**WHAT IS BEING ASKED**
Please return only the lines from the one showing "You are a computer-use" to the end of the entries, keeping both ends and dropping every picture.
◇ ◇ ◇ ◇ ◇ ◇ ◇
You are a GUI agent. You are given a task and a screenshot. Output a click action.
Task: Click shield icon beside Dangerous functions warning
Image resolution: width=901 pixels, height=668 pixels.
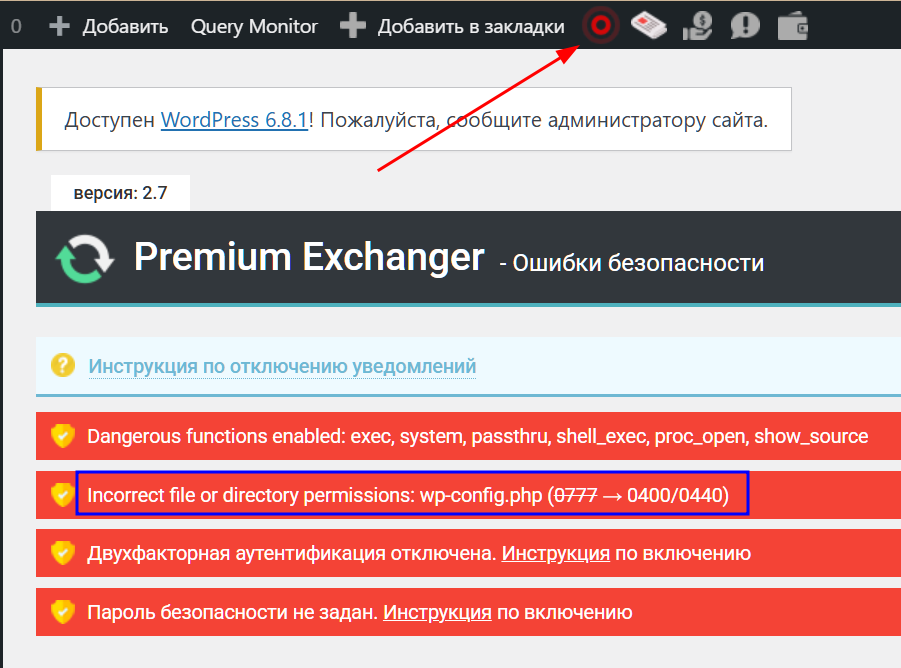click(63, 436)
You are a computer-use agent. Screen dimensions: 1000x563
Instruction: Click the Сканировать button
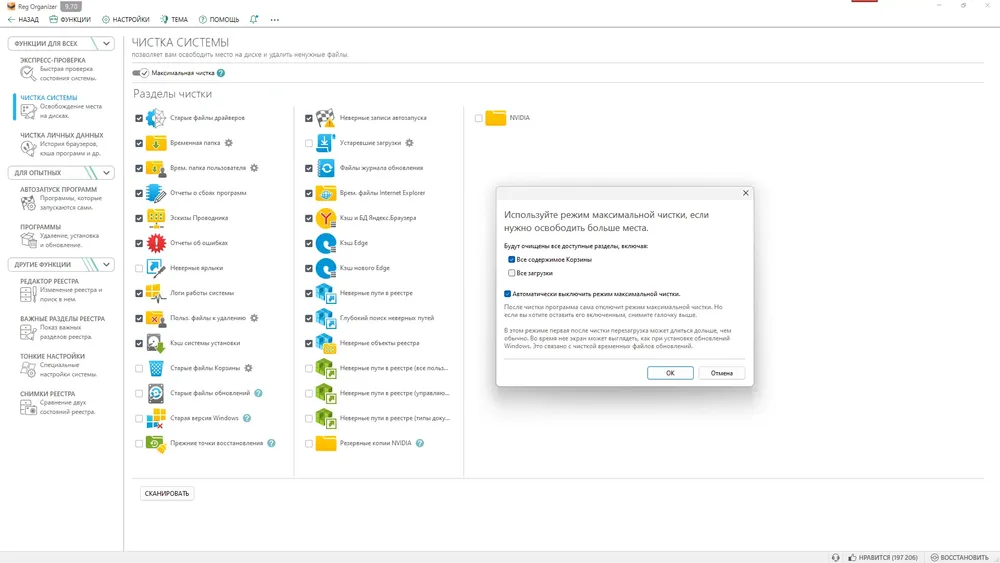pos(167,494)
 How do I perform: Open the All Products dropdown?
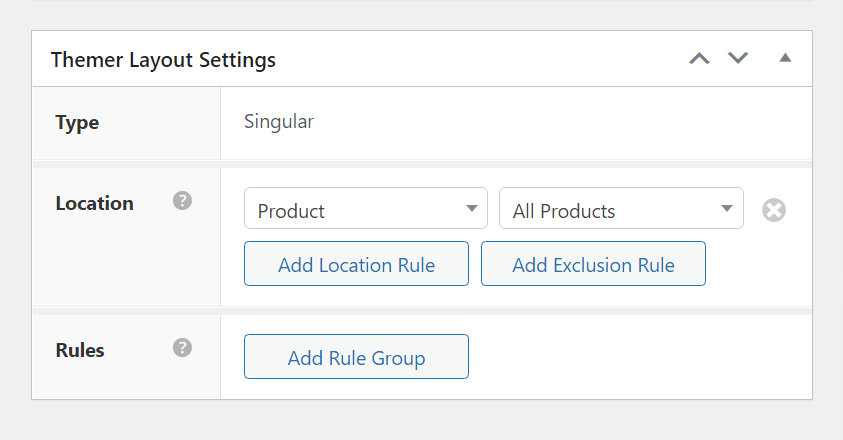(620, 209)
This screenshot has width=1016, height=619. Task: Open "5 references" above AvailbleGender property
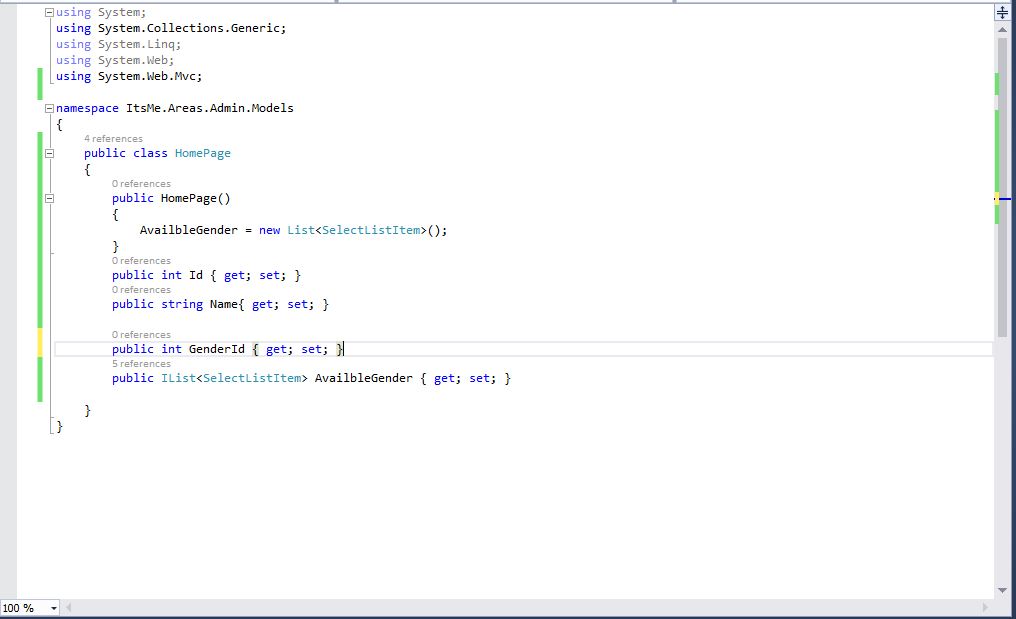tap(140, 364)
◇ ◇ ◇ ◇ ◇ ◇ ◇
**WRITTEN ANSWER**
You are a computer-use agent. Screen dimensions: 1000x563
Instruction: Click the Сканировать button
pos(167,494)
 How do I perform: Open the All Products dropdown?
(620, 209)
This screenshot has width=1016, height=619. Task: Open "5 references" above AvailbleGender property
tap(140, 364)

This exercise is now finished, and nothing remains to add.